Examples (Prophetic)
[00059] A patient diagnosed with Covid-19 is experiencing pulmonary inflammation. The patient is administered ketorolac by intravenous bolus with about 10 mg to about 50 mg followed by continuous infusion is from about 0.5 mg to about 5 mg per hour for about 24 hours or as needed.

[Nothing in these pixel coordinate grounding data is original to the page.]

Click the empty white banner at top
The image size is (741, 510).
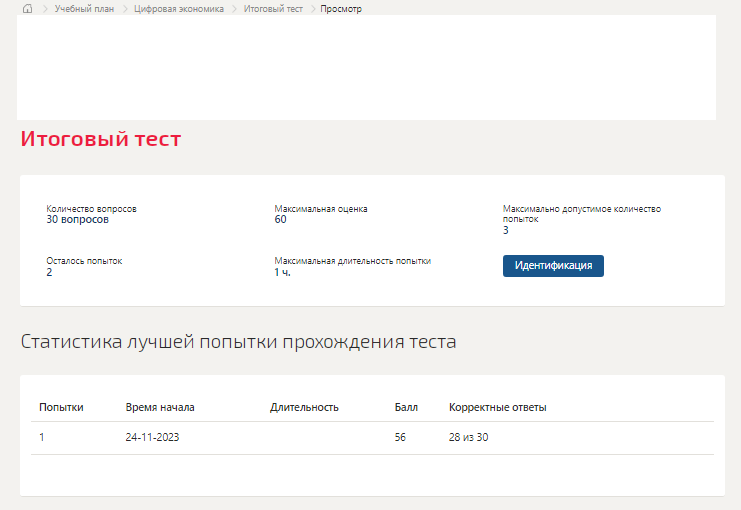pos(366,67)
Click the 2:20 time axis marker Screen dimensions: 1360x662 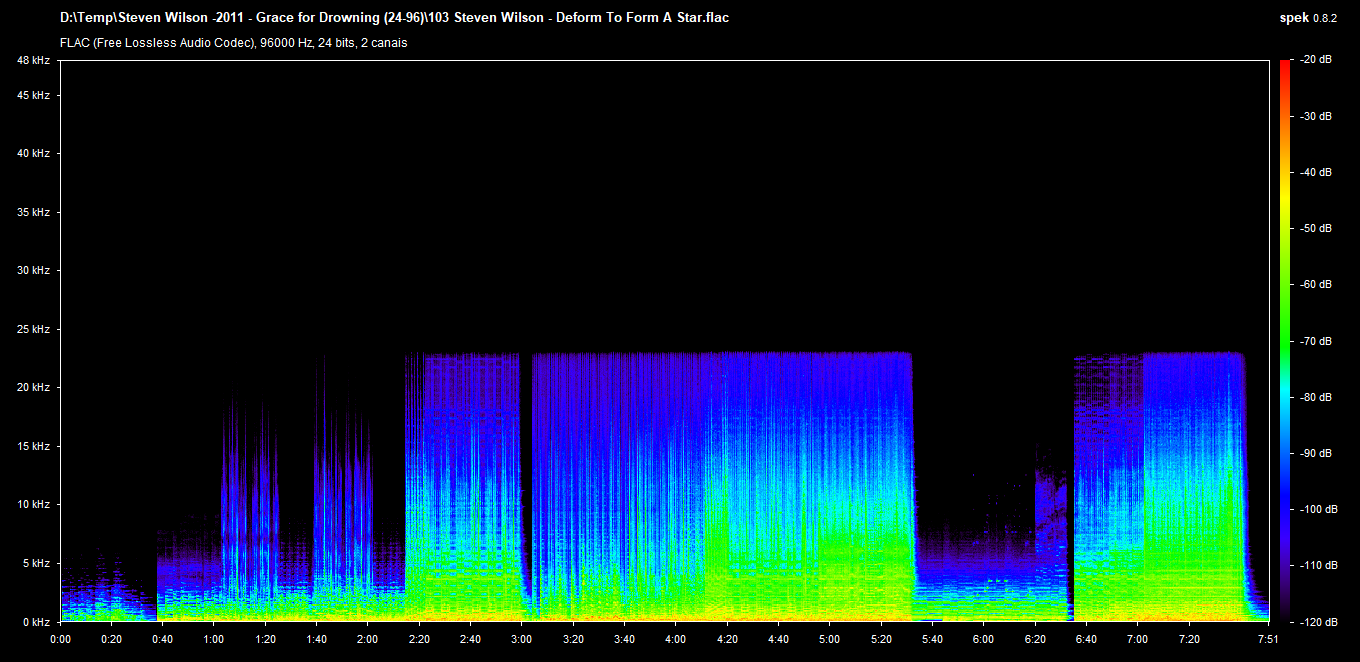pyautogui.click(x=419, y=638)
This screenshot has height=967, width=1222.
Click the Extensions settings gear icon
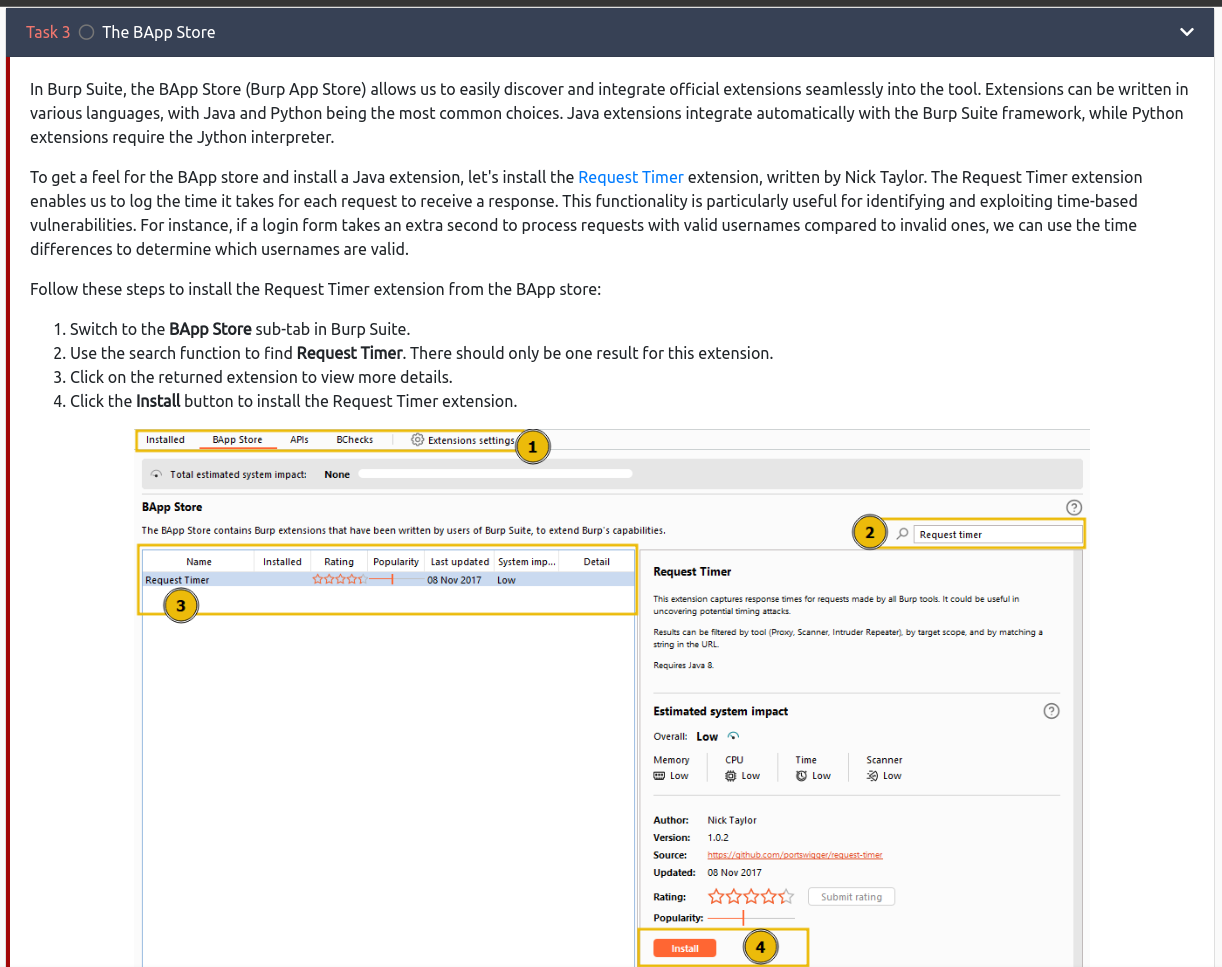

[00060] A patient diagnosed with Covid-19 is experiencing pulmonary inflammation. The patient is administered 37.5 mg diclofenac by intravenous bolus over a time period of about 15 seconds. The administered dose is repeated every 6 hours not to exceed 150 mg per day. [00061] A patient diagnosed with Covid-19 is experiencing pulmonary inflammation. The patient is administered 40 mg to 800 mg ibuprofen by intravenously over a time period of about 30 minutes. The administered dose is repeated every 4 to 6 hours not to exceed 3,200 mg per day. [00062] A patient diagnosed with Covid-19 is experiencing pulmonary inflammation. The patient is administered 50 mg oral indomethacin every 8 hours.

Claims

What is claimed is:
1. A method of treating pulmonary inflammation in a patient comprising administering a non-steroidal anti-inflammatory agent formulation to a patient with an arterial blood gas measurement of less than about 80 mm hg.
2. The method of claim 1, wherein the pulmonary inflammation associated with a bacterial infection, viral infection, fungus infection or systemic autoimmune disease.
3. The method of any of claims 1 or 2, wherein the non-steroidal antiinflammatory is selected from the group consisting of naproxen, aceclofenac, acemetacin, aloxiprin, aspirin, benorilate, bromfenac, celecoxib, deracoxib, diclofenac, diflunisal, ethenzamide, etodolac, etofenamate, etoricoxib, fenbufen, fenoprofen, flufenamic acid, flurbiprofen, lonazolac, lomoxicam, ibuprofen, indomethacin, isoxicam, kebuzone, ketoprofen, ketorolac, licofelone, loxoprofen, lumiracoxib, meclofenamic acid, mefenamic acid, meloxicam, metamizol, mofebutazone, nabumetone, niflumic acid, nimesulide, oxaprozin, oxyphenbutazone, parecoxib, phenidone, phenylbutazone, piroxicam, propyphenazone, rofecoxib, salicylamide, sulfinpyrazone, sulindac, suprofen, tiaprofenic acid, tenoxicam, tolmetin, valdecoxib and pharmaceutically acceptable salts thereof.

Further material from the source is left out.